Now we are onto actual construction. The tarp is two pieces, to be sewn together along the ridgeline. This blog post describes cutting out the pieces:

The above instructions are for a "straight cut" ridgeline. However, if you would prefer a "catenary cut" ridgeline, here is the Mark-1 tarp with a deep-cut catenary curve:


I like the deep-cut catenary, and it is my choice. The sides are taut, less flopping in the wind, and the wind flows more easily over the tarp rather than trying to push it over. Downside is less head-room. However, it is your choice, you might prefer the straight-cut if the tarp is to be erected in other configurations.

4. Glueing hems and ridgeline

I found this to be fairly easy, but then, "easy" is relative and I cannot guarantee that others will find it easy. I was also surprised how little silicone adhesive I used -- I was originally worried that it might increase the weight of the tent too much. Blog post:

One thing to be careful about, is that the hems must be folded so they are on the inside -- for both sides of the tarp.

If you choose the deep-cut catenary, read the link given at Step-3, which has notes on glueing the ridgeline.

5. Reinforcing for the tie-outs

There are webbing loops at all the tie-out points, and these require reinforcing of the fabric, to spread the forces. I glued these on also:

Again, these are all glued on the inside, that is, the underneath, of the tarp.

6. Folding carbon fibre pole for low-end

Ultimately, I intend that the carbon-fibre pole at the low-end will be sewn into the tent. For now, it is a separate pole.

An important requirement is that it be no longer than 25cm, as I want to be able to lay it flat inside the lumbar pack, or backpack. Originally, that was it, a single 25cm pole, however, I very quickly realised could not get enough foot-room. Needed extra height, so constructed a two-part pole, each segment 25cm:

7. Tie-outs for the ridgeline

This step involved some experimenting. I wanted a light-weight way to hold the pole tips in place. I mostly intend to tie the high-end of the tarp to a branch or tree trunk, however, a pole is an alternative. So the high-end required some kind of "socket" to accept the pole, and it must have sufficient strength and spread the forces. This is what I came up with;

Also, read the deep-cut catenary link at Step-3, which shows a refined "socket" for the carbon-fibre poles.

8. Tieouts for the bottom

These are the tie-outs for the four corners, and the middle on the side hems:

And the tarp is ready to use!

Can be used, yes, but for me, this is only stage-1. Next, plan to add "end panels", and will append to this tutorial when that is done.

9. Tarp is now a tent

Step-9 is an update to this project, I have added the "end panels" and now have a tent, that intend to take on the next hike. Blog report:

The tent, without poles, weighs 242g (8.64oz). It rolls up very small:


...just 175mm long and 80mm diameter. And here it is on its first outing:


...erected in "tree hugger" mode. Lovely bushland in South West of Western Australia.

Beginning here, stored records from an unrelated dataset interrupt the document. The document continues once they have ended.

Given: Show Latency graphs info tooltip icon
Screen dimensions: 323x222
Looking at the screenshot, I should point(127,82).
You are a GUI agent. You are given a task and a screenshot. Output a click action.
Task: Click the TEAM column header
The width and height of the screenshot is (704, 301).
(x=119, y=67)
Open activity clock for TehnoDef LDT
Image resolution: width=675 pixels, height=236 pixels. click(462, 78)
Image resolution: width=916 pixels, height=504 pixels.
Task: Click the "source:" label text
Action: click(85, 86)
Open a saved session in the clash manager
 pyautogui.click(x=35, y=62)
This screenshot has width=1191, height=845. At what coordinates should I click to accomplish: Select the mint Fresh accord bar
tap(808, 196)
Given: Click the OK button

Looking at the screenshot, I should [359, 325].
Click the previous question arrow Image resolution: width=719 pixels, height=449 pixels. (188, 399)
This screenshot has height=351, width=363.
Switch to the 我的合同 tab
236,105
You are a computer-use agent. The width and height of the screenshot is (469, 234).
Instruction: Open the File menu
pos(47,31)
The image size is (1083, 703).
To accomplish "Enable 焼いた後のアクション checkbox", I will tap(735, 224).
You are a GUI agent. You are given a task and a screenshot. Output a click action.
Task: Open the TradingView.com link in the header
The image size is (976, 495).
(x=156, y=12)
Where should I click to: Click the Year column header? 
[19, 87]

If you would like to discuss any aspects of this tarp with other MYOGers (Make Your Own Gear -ers), I started this thread on the Australian Bushwalking Forum:

I have a couple of different silnylon ripstop fabrics on order, and intend to compare their "peel strength", with a view to finding the best ones for constructing a glued tent. Tim (forum member 'telemarketim') would like to do this in an organized way, I presume that he would like to come up with some actual strength figures. His request for fabric samples is here:

Note, the silnylon that I have used is ripstop nylon, silicone coated both sides, in fact is permeated with silicone. I am not interested in ripstop fabrics that have polyester one side and silicone the other. Nor am I interested in polyester ripstop, as it is not as strong as nylon. Tim, however, would also like to test sil-poly (polyester ripstop with silicone coating).